Over time, GNSS CORS networks were implemented in Sicily and provided essential data for applications ranging from seismic monitoring to cadastral mapping, ensuring accurate geodetic measurements across the region.
Chronologically, until the last decade, the presence of GNSS CORS was limited exclusively to those aimed at monitoring and strain control. In addition, two networks managed, respectively, by the Italian National Institute of Geophysics and Volcanology (
Istituto Nazionale di Geofisica e Vulcanologia, INGV) and the Italian Institute for Environmental Protection and Research (
Istituto Superiore per la Protezione e la Ricerca Ambientale, ISPRA) had been set up. The INGV has realized two different GNSS networks: the first one is an integrated network referred to as the
Rete Integrata Nazionale GPS (National Integrated GPS Network,
RING) and was located in the most seismogenetically relevant regional areas (see the papers of Devoti et al., Avallone et al., and Barreca et al. [
29,
30,
31]). The
RING GNSS Network consists of about 200 stations that are deployed all over Italy; the development and realization of a stable GPS monumentation, and its integration with seismological instruments, make this network one of the most innovative and reliable CGPS networks in the world. Moreover, since 1995, the INGV—Etnean Observatory (INGV—
Osservatorio Etneo, INGV—OE) has deployed a network devoted to the monitoring of the Sicilian volcanic areas. In particular, a network of 34 GNSS CORS stations is located on the flanks of Mt. Etna volcano [
32], a network of 4 stations is active in Stromboli Island, 7 stations have been realized in the Vulcano–Lipari area, and, finally, 5 stations are currently operating in Pantelleria Island. Since the early 2000s, there has been considerable interest in public and private GNSS CORS networks in Sicily aimed at transferring real-time differential corrections to geodetic professionals and users.

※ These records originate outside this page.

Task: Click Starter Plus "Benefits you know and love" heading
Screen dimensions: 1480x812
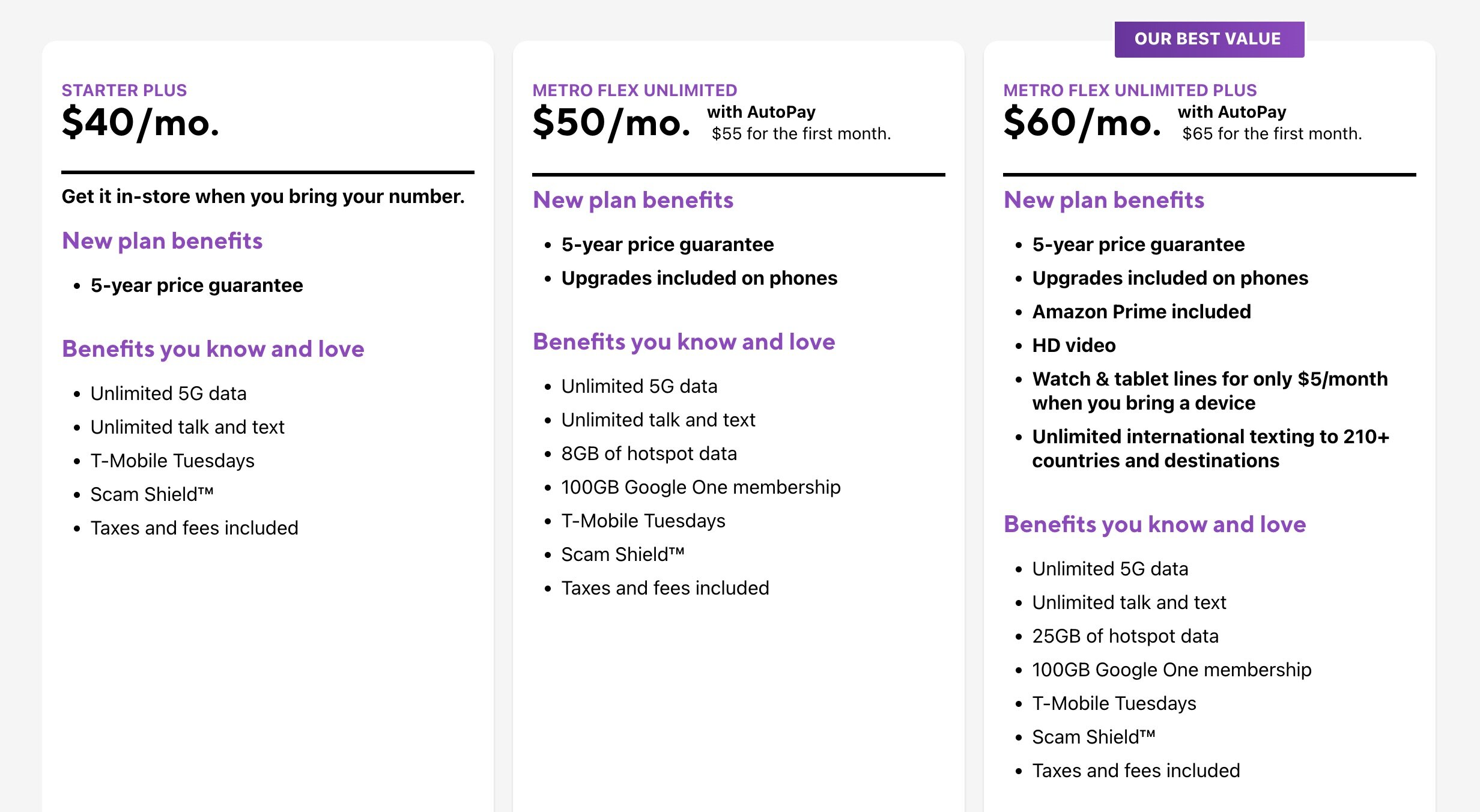Action: coord(213,349)
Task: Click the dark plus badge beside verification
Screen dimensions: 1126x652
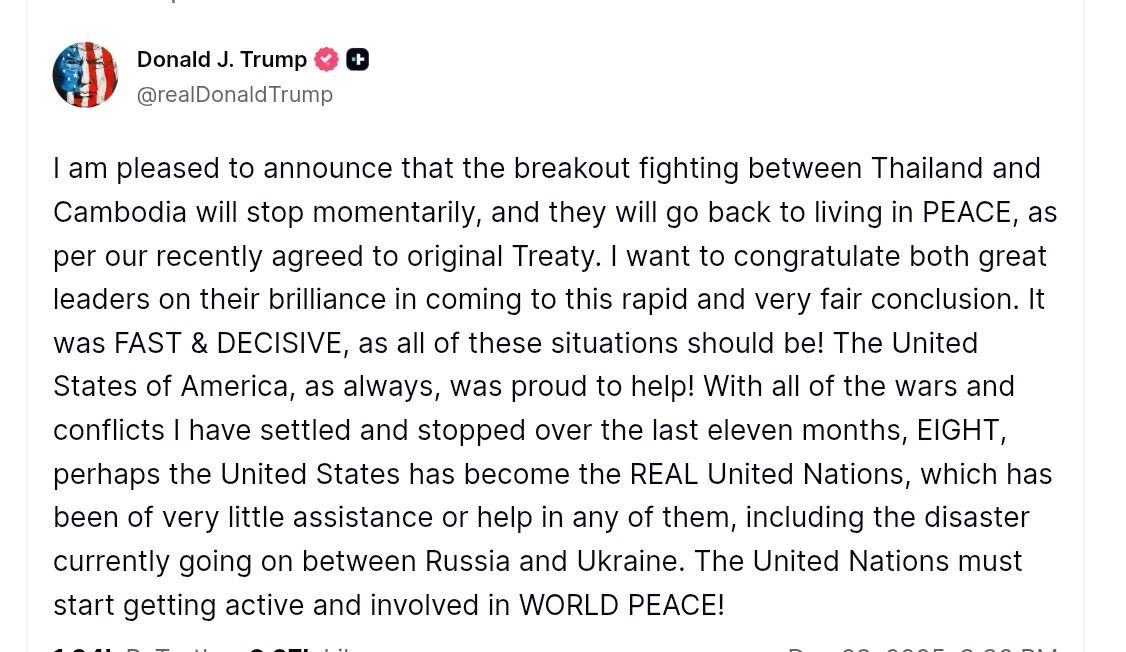Action: click(357, 59)
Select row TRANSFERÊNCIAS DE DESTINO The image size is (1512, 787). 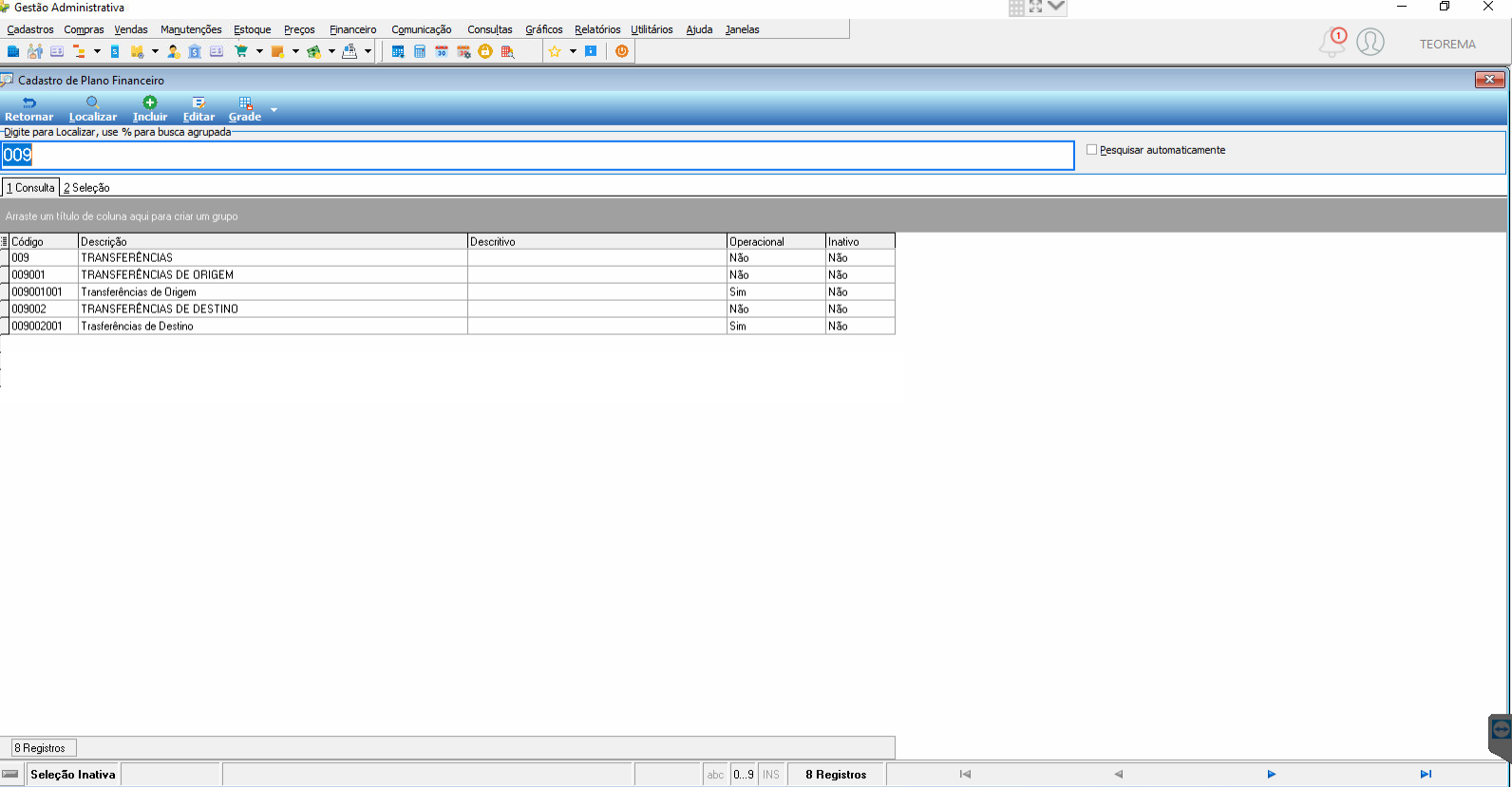[x=452, y=309]
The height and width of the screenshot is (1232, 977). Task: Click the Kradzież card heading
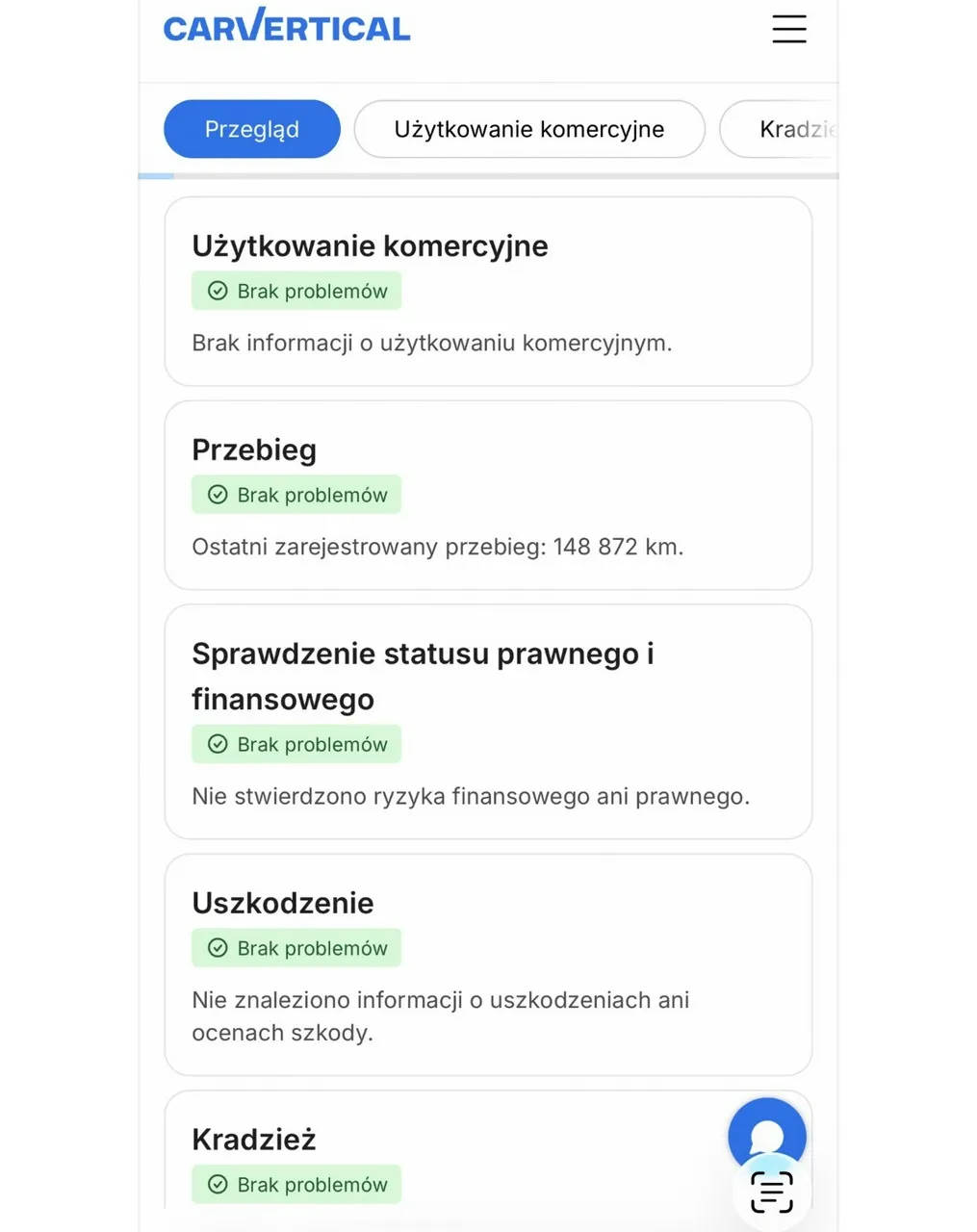click(x=254, y=1140)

Three GNSS CORS networks with different locations, management software and geodetic instruments were thus created in Sicily: the first, in 2007 there has been a private network managed by the
Computer Graphics Technologies (CGT) of Palermo, called
VRS Sicilia, with Trimble instrumentation, consisting of 18 SPs, framed in the ETRF89 datum, managed by GPSNET software version 2.50, which offers VRS and Nearest as available streams; the second in 2008, the GNSS CORS UNIPA public station network designed and realized by researchers of the University of Palermo, with Topcon instrumentation, was developed, in the framework of the national research project PRIN2005 (networks of GPS permanent stations for real-time surveying in control and emergency deployments), consisting of 8 SPs (
Figure 1c), framed in the RDN (
Rete Dinamica Nazionale, powered by IGM) ETRF2000 datum, managed by Geo++ software version 2005, VRS, FKP, Nearest available streams [
33]; Topcon Positioning Italy, following the collaboration with the University and as part of its commercial activity, has expanded the network by installing other stations in Eastern Sicily; to date, the network has 17 SPs, framed in the IGS05 datum, managed by Geo++ software, streams available VRS, Nea [
34]; the third, since 2009, the INGV has also developed a network of permanent stations for real-time publications called
Sicili@net, which relies on some of the 85 CORS managed by the Osservatorio Etneo INGV (INGV OE). This network, consisting of 16 SPs (
Figure 1d), with Leica and Trimble instrumentation, is framed in the RDN datum (ETRF2000), managed by the Leica GNSS Spider Net software version 1.0 [
30] and offers Max and iMAX, VRS, FKP, and Nearest as available streams. GNSS data are processed by fixing an elevation satellite mask of 10°. Precise IGS (International GNSS Service) Ultra Rapid Orbit is used in the real-time processing that is automatically downloaded; if no precise ephemerides are available, broadcast ephemerides are used. The ionosphere model is fixed to ‘Automatic’, in which GNSS Spider automatically chooses a proper ionospheric model based on the available data. The highest status is given to a model based on the predicted IONEX data, which is downloaded from the IGS. This model is predicted from observations on a global set of GNSS reference stations. It provides the most accurate a priori estimate of the ionosphere’s condition. If this data is not available, the Klobuchar model is used [
35]. The Klobuchar model corrects global ionospheric disturbances. In general, it models about 50% of the ionosphere. The parameters needed in the Klobuchar model are provided in the navigation message that is sent from each satellite. The Klobuchar model is applied to the raw observations before the ambiguities are estimated. Furthermore, a standard tropospheric model is applied in data processing. In addition, any tropospheric errors that are not accounted for by the standard troposphere model are estimated by the network processing. This allows network processing to account for unexpected deviations in the tropospheric delay.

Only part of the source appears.